FDA Draft Guidance: Use of Bayesian Methodology in Clinical Trials of Drug and Biological Products

On a related note, learned today about a parallel (and much shorter) concept paper from the EMA outlining their planned approach to developing guidance on Bayesian methods in clinical trials. The public comment period closes April 30, 2026 and those interested can submit via EUSurvey.

Given our ongoing discussion of the FDA draft guidance here, this provides a useful comparison point and an opportunity for the statistical community to provide input to EMA. From my understanding (correct me if I am wrong), the EMA document is not meant to be a full guidance but rather a description why EMA thinks additional guidance is needed and what topics/questions the future reflection paper should tackle.

In contrast to the FDA document, the EMA framing suggests Bayesian methods require special justification rather than being recognized as a coherent inferential framework. The emphasis on “error control” and “lack of control of type I error rate” throughout the document suggests the EMA is still viewing Bayesian approaches through a fundamentally frequentist lens. This contrasts sharply with the FDA draft guidance’s recognition that there are legitimate Bayesian operating characteristics (probability of correct decisions, Bayesian power, expected bias and MSE of estimates averaged under a prior) that do not reduce to α-control.

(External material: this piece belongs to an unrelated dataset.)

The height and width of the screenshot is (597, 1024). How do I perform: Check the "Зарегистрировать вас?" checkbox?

For example, the EMA paper asks: “How to assess error control for both primary and secondary endpoints in the absence of frequentist inference?” and “How to deal with lack of control of type I error rate?” The FDA guidance, by contrast, explicitly states that calibration to Type I error rate “may not be applicable or appropriate” in Bayesian settings and provides detailed discussion of alternative approaches to specifying success criteria.

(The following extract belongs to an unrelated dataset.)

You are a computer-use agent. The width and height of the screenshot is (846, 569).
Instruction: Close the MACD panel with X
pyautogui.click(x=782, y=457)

The proposed timeline extends to June 2028 for the final reflection paper representing a significant lag behind current FDA thinking and the broader methodological literature. Given that EMA is seeking feedback, this may be an opportunity to encourage alignment with the more sophisticated treatment in the FDA guidance. Specifically:

  1. Recognition that Bayesian methods do not require special justification when the design and analysis are coherent.

  2. Acknowledgment of Bayesian-specific operating characteristics beyond Type I error.

  3. Guidance on prior distributions beyond just informative priors for borrowing.

Additional thoughts welcomed. Europe has exceptional statisticians and clinicians who have made foundational contributions to Bayesian methodology in clinical trials. Additionally, the existence of the FDA draft guidance may serve as a catalyst, providing both a template and external pressure for the EMA’s thinking to evolve. Particularly since the concept paper is a starting point for consultation rather than a final position.